Figure 5c describes a complex of proteins associated with NfkB (Topological module 113), a master regulator of inflammatory responses. One interesting observation is that several genes in this module are associated with Alzheimer’s disease. This is of interest, as there is growing recognition that Alzheimer’s disease may be associated with inflammation and its risk is elevated by metabolic disorders, such as diabetes41. Thus this non-trivial protein module allows us to make the critical connection between these two important disorders and the basal inflammatory responses of cells.
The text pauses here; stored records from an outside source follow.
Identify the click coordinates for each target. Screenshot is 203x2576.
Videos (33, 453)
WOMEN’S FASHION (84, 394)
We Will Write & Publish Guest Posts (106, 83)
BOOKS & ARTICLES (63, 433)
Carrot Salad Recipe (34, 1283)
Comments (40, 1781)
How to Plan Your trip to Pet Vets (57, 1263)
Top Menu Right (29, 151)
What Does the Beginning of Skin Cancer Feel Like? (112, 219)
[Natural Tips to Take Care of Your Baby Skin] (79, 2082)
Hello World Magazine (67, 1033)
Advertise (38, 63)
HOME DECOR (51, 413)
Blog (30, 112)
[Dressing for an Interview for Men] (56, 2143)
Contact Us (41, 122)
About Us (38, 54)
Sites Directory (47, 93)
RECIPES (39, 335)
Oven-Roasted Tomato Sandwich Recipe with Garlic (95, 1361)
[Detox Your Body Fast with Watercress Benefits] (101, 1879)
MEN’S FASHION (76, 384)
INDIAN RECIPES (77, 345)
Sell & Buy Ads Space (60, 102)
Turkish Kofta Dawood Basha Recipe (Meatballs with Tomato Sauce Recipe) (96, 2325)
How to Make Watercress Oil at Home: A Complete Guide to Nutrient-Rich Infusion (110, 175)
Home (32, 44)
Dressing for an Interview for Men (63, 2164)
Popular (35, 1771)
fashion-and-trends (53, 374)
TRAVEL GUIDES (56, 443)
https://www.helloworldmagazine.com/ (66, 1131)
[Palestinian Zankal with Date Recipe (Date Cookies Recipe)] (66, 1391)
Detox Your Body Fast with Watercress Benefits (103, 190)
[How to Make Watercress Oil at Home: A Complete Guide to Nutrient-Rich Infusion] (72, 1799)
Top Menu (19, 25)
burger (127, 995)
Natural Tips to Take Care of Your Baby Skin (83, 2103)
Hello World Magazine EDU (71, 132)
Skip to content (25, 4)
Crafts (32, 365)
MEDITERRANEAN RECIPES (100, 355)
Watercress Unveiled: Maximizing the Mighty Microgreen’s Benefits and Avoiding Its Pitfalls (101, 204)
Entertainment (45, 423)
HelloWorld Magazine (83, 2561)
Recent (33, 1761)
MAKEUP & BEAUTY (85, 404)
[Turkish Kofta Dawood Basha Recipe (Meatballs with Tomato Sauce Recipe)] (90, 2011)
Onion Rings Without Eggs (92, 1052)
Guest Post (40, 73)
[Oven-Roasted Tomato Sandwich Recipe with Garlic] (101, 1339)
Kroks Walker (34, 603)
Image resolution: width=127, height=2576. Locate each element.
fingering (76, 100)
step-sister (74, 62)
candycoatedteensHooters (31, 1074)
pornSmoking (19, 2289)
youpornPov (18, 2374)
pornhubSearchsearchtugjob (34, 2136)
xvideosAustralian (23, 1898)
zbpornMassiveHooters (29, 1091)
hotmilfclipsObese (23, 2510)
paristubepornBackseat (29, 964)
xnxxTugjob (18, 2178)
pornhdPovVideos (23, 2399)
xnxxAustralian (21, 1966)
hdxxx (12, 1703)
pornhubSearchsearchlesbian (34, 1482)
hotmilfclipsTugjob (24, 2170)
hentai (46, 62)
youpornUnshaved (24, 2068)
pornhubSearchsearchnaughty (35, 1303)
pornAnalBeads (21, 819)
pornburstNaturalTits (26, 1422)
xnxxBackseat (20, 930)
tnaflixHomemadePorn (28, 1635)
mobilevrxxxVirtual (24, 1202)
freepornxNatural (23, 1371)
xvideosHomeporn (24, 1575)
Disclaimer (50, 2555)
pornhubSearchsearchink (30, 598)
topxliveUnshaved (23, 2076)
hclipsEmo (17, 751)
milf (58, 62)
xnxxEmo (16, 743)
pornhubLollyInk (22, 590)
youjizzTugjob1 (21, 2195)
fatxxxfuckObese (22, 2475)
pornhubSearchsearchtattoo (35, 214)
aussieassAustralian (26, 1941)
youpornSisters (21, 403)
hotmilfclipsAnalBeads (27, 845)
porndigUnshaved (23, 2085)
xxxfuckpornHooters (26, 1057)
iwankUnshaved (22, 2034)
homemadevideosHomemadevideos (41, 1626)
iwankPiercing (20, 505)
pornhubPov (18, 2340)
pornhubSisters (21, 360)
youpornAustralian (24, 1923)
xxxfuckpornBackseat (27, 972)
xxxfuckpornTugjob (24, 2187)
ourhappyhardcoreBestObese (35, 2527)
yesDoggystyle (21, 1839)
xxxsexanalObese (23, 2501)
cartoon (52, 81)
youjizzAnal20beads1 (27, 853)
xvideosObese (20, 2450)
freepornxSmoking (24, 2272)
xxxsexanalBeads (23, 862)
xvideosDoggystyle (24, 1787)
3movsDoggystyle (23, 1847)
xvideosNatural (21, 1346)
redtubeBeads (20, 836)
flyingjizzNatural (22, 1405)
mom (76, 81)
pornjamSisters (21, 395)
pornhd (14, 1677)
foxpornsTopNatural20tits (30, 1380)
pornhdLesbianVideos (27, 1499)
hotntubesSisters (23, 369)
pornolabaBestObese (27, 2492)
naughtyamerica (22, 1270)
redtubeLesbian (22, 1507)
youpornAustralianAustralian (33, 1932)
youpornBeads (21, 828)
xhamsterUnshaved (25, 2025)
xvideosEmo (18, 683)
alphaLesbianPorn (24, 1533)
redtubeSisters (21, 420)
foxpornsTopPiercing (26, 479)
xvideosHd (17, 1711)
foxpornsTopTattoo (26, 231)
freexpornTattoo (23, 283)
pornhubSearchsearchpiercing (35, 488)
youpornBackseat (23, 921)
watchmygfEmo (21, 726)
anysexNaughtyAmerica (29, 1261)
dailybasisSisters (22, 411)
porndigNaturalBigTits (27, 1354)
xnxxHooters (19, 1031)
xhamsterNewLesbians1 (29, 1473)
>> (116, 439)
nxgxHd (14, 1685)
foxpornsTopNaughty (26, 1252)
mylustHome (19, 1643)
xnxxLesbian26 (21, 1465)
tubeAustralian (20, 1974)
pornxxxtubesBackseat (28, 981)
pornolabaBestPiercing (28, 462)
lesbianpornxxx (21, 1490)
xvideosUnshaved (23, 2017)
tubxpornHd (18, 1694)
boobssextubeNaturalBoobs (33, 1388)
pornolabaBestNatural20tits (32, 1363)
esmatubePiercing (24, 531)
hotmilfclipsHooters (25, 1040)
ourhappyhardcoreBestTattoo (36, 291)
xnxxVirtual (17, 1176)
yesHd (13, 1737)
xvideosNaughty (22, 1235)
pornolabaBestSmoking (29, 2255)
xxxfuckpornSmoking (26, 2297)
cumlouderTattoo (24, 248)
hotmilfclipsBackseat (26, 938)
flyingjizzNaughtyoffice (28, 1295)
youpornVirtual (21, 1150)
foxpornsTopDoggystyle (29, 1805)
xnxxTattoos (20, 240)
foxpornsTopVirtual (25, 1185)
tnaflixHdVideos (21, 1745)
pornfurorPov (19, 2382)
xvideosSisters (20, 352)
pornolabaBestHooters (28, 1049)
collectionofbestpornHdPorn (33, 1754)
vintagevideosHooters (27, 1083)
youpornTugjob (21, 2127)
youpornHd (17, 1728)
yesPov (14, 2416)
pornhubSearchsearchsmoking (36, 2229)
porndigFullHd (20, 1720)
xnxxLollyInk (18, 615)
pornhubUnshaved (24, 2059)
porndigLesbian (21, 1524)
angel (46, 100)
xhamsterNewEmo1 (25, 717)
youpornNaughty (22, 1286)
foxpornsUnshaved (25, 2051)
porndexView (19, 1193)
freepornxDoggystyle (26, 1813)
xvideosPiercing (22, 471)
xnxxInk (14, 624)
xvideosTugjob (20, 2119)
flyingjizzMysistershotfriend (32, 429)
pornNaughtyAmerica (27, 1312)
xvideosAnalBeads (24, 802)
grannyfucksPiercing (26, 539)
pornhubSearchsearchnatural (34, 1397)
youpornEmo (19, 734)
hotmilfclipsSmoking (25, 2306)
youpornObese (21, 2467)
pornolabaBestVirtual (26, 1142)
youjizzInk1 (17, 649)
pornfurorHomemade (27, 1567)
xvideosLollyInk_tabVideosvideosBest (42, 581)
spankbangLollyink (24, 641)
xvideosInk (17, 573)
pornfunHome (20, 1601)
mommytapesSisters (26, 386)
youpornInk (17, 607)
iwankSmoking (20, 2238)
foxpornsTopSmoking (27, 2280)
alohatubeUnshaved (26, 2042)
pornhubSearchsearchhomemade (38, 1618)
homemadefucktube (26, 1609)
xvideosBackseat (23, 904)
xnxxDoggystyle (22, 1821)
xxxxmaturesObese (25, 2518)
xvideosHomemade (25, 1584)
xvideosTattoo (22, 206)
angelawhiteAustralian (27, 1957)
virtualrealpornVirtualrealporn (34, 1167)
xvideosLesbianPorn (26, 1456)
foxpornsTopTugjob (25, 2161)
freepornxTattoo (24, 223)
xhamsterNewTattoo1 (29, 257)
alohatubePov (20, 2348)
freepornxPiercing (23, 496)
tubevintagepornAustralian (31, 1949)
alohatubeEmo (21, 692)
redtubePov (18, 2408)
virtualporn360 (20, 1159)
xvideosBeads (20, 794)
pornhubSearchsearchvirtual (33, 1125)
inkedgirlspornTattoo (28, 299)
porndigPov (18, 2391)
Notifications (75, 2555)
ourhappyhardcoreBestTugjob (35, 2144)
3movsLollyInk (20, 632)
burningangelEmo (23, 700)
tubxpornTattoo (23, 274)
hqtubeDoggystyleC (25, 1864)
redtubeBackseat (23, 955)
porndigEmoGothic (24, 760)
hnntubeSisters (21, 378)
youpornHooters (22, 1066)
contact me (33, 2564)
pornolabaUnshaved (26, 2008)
Figure 6 shows a significant protein module (Topological module 24) with four genes, SYN1, SYN2, SYN3 and CAPON. Of these SYN1, SYN2 and SYN3 are all associated with psychiatric disease and the synaptic transmission and synaptic vesicle trafficking pathway.

Figure 6
figure 6

Significant protein modules.

The Disease network and protein-pathway network of topological module 24. Round denotes proteins, diamond denote pathway and ellipse denotes diseases.

In addition, topological module 3 and 51 are also interesting non-trivial protein modules. All the proteins of module 3 are involved in Golgi vesicle transport and most are also involved in the membrane trafficking pathway and associated with Alzheimer’s disease. All the proteins of module 51 are associated with translation initiation factor activity and in the Metabolism of proteins pathway and most are also associated with liver disease.

Comparison with existing methods

In recent years, a number of methods have been developed to identify functional modules1,2,3,4,5,6,7,8,9 and disease modules10,11,12,13,14,15,16,17,18,19,20,21,22,23,24 in PPI networks. Most methods to identify disease modules are disease protein prioritization methods. To evaluate the relative performance of our method, we compare our results with two representative methods that can identify functional and disease modules. One is the Markov Cluster Algorithm (MCL)42, which is based on random flow (We use the default settings, inflation parameter r = 2) and the other is random walker (RW)43 that wanders from node to node along the links of the network. After every move the walker is reset to a randomly chosen seed gene with a given probability r (we use r = 0.4).

Figure 7(a) shows the modularity results from NeTA, MCL and RW, which can qualify the clustering quality of the topological modules. NeTA performs better than the other two methods. Figure 7(b) shows the mapping frequency of the three methods based on the topological modules that were identified. As expected, among the three kinds of modules, no matter what method was used, we identify more functional than disease modules. NeTA identified more functional modules than MCL and RW and also identified more pathway and disease modules. Figure 7(c) shows the average mapping frequency of the three methods based on topological modules that were identified. Fore each method, we count each functional/disease module mapping frequency and take the mean value, which measures the mapping accuracy of each method. We can see that the mapping accuracy of NeTA is higher than other two methods. Figure 7(d) describes the mapping frequency of non-trivial protein modules and significant protein modules. Again, NeTA finds more non-trivial and significant protein modules. Overall, we find that our method performs better than the other algorithms for all kinds of protein modules.

Figure 7
figure 7

Performance evaluation of NeTA.

(a) The modularity of three representative clustering algorithms. (b) We mapped the detected topological modules to function, pathway and disease database respectively and computed the mapping frequency for each algorithm. (c) The average mapping frequency of all detected modules are counted for the three algorithms. (d) The mapped frequency of detected non-trivial protein modules and significant protein modules.

Systematic evaluation analysis

To systematically evaluate the power of our method to infer function-disease associations, we constructed a benchmark network based on the OMIM31 and MIPS human complex database44. We filtered human complex PPI with disease genes from OMIM and constructed a network with 1460 proteins and 4107 protein–protein interactions. In this setting, there is at least one disease gene in each interaction. We use this as a benchmark network, to identify disease, protein complex and disease-complex modules and compare our results with the MCL and RW algorithms.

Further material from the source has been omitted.